Поэтому он вооружает его той же строгой любовью к правде, какой в позднейшие годы того века Мольер наделит своего Альцеста, но только делает ее не полукомической, а безусловно героической (III, 3):
Пускай меня столкнут с Тарпейской кручи,
Пускай сдирают кожу, пусть скитаться
Пошлют меня в изгнание, посадят
В темницу и дают на пропитанье
Одно зерно на сутки - не скажу
Ни одного приветливого слова.
Я не склонюсь пред ними, не куплю
Пощады я у них, хоть для того
Мне стоило б сказать мерзавцам этим:
'День добрый'.
Вся душа Шекспира живет с этим Кориоланом, когда он не может заставить себя просить у народа консульского сана как награду за свои неоспоримые заслуги. Пускай дают ему награду за его подвиги, но просить ее - какая мука!

Что сделать:
Выпишите целиком текст о шекспировском Кориолане, приведенный выше, не изменяя в нем ни одного знака.

Данные:
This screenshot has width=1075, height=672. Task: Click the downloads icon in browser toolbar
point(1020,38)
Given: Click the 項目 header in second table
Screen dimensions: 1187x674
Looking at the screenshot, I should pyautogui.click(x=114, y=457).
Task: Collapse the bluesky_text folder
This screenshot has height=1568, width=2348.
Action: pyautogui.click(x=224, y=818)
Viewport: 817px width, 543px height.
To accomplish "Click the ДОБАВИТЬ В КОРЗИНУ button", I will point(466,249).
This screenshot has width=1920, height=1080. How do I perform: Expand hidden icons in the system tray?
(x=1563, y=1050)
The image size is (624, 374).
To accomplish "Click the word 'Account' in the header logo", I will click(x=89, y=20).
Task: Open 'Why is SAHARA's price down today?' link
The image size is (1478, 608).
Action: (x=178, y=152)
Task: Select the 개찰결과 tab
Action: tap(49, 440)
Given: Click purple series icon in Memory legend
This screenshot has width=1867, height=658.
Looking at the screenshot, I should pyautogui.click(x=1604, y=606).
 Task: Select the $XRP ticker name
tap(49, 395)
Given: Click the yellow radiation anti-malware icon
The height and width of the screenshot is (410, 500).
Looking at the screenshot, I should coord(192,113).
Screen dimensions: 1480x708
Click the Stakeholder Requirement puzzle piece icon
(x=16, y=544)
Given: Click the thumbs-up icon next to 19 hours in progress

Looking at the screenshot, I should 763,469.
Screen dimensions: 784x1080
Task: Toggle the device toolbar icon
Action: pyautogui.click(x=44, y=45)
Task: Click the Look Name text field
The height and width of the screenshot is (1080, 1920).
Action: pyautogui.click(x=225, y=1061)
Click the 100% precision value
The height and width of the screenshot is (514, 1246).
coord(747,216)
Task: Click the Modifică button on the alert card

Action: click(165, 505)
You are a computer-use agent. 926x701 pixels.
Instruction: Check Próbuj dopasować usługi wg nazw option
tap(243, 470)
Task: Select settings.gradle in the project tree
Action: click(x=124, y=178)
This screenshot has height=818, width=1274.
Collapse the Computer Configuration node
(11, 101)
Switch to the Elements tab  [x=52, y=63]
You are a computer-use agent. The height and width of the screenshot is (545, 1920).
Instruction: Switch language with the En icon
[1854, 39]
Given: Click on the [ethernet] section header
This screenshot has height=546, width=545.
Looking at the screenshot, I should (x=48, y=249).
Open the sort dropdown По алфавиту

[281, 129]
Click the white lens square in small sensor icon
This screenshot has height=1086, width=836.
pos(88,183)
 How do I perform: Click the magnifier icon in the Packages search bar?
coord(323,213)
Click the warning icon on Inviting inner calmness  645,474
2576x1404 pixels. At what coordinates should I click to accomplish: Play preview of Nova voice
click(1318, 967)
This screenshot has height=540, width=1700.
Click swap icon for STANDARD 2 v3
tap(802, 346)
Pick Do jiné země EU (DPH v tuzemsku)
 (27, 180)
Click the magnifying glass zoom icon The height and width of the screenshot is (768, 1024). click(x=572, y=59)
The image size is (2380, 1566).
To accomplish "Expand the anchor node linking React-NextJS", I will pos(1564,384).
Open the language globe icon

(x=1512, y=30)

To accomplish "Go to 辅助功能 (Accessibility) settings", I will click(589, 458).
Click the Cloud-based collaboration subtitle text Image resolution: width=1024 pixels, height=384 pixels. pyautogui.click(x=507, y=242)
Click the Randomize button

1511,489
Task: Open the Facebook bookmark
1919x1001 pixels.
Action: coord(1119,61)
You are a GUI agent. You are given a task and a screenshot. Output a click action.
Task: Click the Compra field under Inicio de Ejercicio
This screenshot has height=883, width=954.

Правильный ответ:
Поэтому он вооружает его той же строгой любовью к правде, какой в позднейшие годы того века Мольер наделит своего Альцеста, но только делает ее не полукомической, а безусловно героической (III, 3):
Пускай меня столкнут с Тарпейской кручи,
Пускай сдирают кожу, пусть скитаться
Пошлют меня в изгнание, посадят
В темницу и дают на пропитанье
Одно зерно на сутки - не скажу
Ни одного приветливого слова.
Я не склонюсь пред ними, не куплю
Пощады я у них, хоть для того
Мне стоило б сказать мерзавцам этим:
'День добрый'.
Вся душа Шекспира живет с этим Кориоланом, когда он не может заставить себя просить у народа консульского сана как награду за свои неоспоримые заслуги. Пускай дают ему награду за его подвиги, но просить ее - какая мука!